L’historien Charles Dielh rappelait que

« peu d’États ont fait à la femme plus de place, lui ont accordé un rôle plus considérable, lui ont assuré une plus large influence sur les choses de la politique et les destinées du gouvernement, que n’a fait l’Empire Byzantin ».

Toutefois, ce pouvoir doit être nuancé et analysé avec précaution. En effet, les formes d’influence des impératrices sont souvent passées sous silence par les chroniqueurs, qui valorisent d’avantage leur caractère philanthropique ou mettent en avant la figure masculine.
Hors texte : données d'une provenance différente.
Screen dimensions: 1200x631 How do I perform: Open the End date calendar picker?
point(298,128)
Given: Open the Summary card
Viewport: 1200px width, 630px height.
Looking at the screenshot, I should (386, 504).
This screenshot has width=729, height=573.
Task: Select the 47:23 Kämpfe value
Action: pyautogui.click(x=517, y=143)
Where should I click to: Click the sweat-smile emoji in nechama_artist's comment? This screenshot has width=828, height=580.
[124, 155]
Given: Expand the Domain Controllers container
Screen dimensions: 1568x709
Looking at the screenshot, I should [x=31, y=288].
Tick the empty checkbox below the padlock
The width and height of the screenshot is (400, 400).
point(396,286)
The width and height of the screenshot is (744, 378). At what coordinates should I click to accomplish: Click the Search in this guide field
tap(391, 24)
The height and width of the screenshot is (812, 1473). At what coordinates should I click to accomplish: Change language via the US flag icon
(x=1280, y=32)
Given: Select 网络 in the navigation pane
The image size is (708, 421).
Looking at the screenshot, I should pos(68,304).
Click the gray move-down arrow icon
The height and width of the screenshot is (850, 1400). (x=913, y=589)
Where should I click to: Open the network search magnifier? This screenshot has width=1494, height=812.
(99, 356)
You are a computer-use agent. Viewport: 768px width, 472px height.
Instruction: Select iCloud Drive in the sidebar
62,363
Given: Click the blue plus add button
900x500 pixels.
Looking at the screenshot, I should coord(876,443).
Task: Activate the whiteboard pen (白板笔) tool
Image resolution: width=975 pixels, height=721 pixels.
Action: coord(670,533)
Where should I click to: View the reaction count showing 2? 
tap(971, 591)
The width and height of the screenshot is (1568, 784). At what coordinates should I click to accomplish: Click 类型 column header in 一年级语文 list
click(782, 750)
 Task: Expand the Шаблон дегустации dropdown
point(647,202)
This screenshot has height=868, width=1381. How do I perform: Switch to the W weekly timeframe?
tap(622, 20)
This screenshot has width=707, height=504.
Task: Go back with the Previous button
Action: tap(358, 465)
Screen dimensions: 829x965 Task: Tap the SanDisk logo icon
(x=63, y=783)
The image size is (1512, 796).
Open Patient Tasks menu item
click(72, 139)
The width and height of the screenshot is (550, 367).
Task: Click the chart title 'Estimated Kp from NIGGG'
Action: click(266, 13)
L’impératrice notamment est avant tout à Byzance « intégrée à la sacralité ordonnancée pour la gloire de l’empereur ».

Sous les Comnènes, les impératrices et plus largement les femmes disposent de nombreux moyens d’actions au sein de la politique gouvernementale de l’Empire, mais cela ne fait pas pour autant d’elles le pendant exact au basileus.

Quelques liens et sources utiles

Barbara HILL, Imperial Women in Byzantium 1025-1204: Power, Patronage and Ideology, Londres, Longman, 1999.

Jean-Claude CHEYNET, Pouvoirs et contestations à Byzance (963-1210),Paris, Éditions de la Sorbonne, 1990.

Lynda GARLAND , Byzantine Empresses : Women and Power in Byzantium, A. D. 527-1204, London, Routledge, 1999.

Elisabeth MALAMUT, « L’impératrice byzantine et le cérémonial (VIII-XIIe siècle) », Le saint, le moine et le paysan, Mélanges d’histoire byzantine offerts à Michel Kaplan, éd. Olivier Delouis, Sophie Métivier et Paule Pagès, Byzantina Sorbonensia 29, 2016.